Is it me or is Scotland feeling unutterably dreary at the moment? America has a pantomime villain sweeping the boards; Germany’s charmed chancellor is unyieldingly dicing with political death but in Scotland it’s just same old, same old, and not in a good way…..

  1. We already know who’s going to win May’s election. Nothing to see here.
  1. We went for Independence; we didn’t get it, turns out it’s just as well we didn’t, looks like we’re going to go for it again.
  1. Higher earners are about to get hammered for being the next best thing to fat cat/Tory/‘WestMunster’ sympathisers, although in truth the super rich have never been here in great numbers.
  1. The EU Referendum is already front-loaded with misery – Brexit  > a tsunami of hatred for England triggering Indyref II; Bremain > revenge for Scotland’s pro-European voting habits via a demand for Scotland to leave UK from Boris’s lot – a semi-permeable membrane of bile.
  1. We’re nervous about the summer – if it’s a rerun of previous years we’ll have to move to Spain. Hardly any of us can speak Spanish.

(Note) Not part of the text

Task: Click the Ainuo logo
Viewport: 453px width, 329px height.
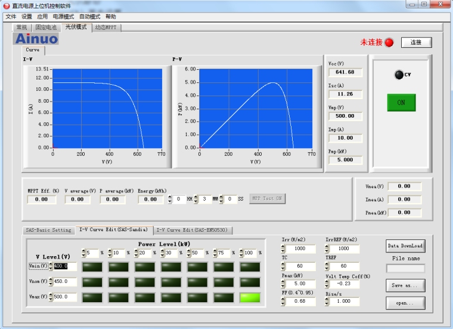Action: click(x=36, y=39)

We need a feelgood cheerleader – a Kevin Bridges fresh from a Merchiston rugby scholarship fuelled by his family’s award-winning micro-brewery. At the very least can someone provide a cheery non-political look on the bright side? There are good things happening on the infrastructure side – the new Forth bridge is looking great; the A9 upgrade is in progress as well as the Aberdeen by-pass – all huge improvements. And leaving politics aside and who’s footing the bill – who’s complaining about not having prescription charges; or tuition fees or, in real terms, a decreasing council tax – TBH life’s good but Independence has so polarised and mesmerised us, it has somehow diminished the benefits we enjoy every day.

You certainly wont find light relief in the Scottish parliament. Every Thursday lunchtime Willie and the ladies squabble over who is best at dissing Scotland like maiden aunts arguing over the last boiled sweet. The dreary litany of employment/productivity/waiting list stats are so favorably sliced and diced as to be pointless to everyone who isnt dependent on them to appear half competent at FMQs. Sturgeon emulates to a T her mentor’s cocky head tilts; triumphalist finger pointing and three point shouted conclusions in a formula that presumably looks super in the bathroom mirror – but in truth it lacks Salmond’s authenticity and makes her look unattractive (as a human, male or female). Mind you it’s still effective against the others whose inability to sound sincerely cross; outraged or incredulous at the Government’s performance on our behalf is akin to P1 shepherds struggling through their teatowels at the Christmas Nativity Play to murmur ‘Lo, what is that in the sky? Is it oil at only $30 a barrel – wouldn’t we be bust if…what’s the next line?’

Why cant we hear of ground-breaking ideas to deliver public services through brilliant third sector initiatives; Scotland’s intention to introduce a digital currency, or even how the political process is going to be transformed through technology. Please can we have some exciting developments delivered with panache and elan.

No wonder people are disengaging from party politics. The whole process of parliament has stood still when everything else is revolutionizing. It’s deadly boring.

Frankly if Scotland becomes Independent in the next 10 years it’s likely to happen because Nicola’s ‘swing 15%’ become so bored with Scotland’s politics and political process they slump from opposition to complacency to resignation and others simply leave to live somewhere that has a more exciting democratic offer – somewhere that focuses less on its status and more on its country’s most pressing issues. For Scotland, the number of homeless young people now living on its city’s streets might be an obvious priority for a newly committed and dynamised parliament to tackle.

new bridge
The Queensferry Crossing under development across the Forth.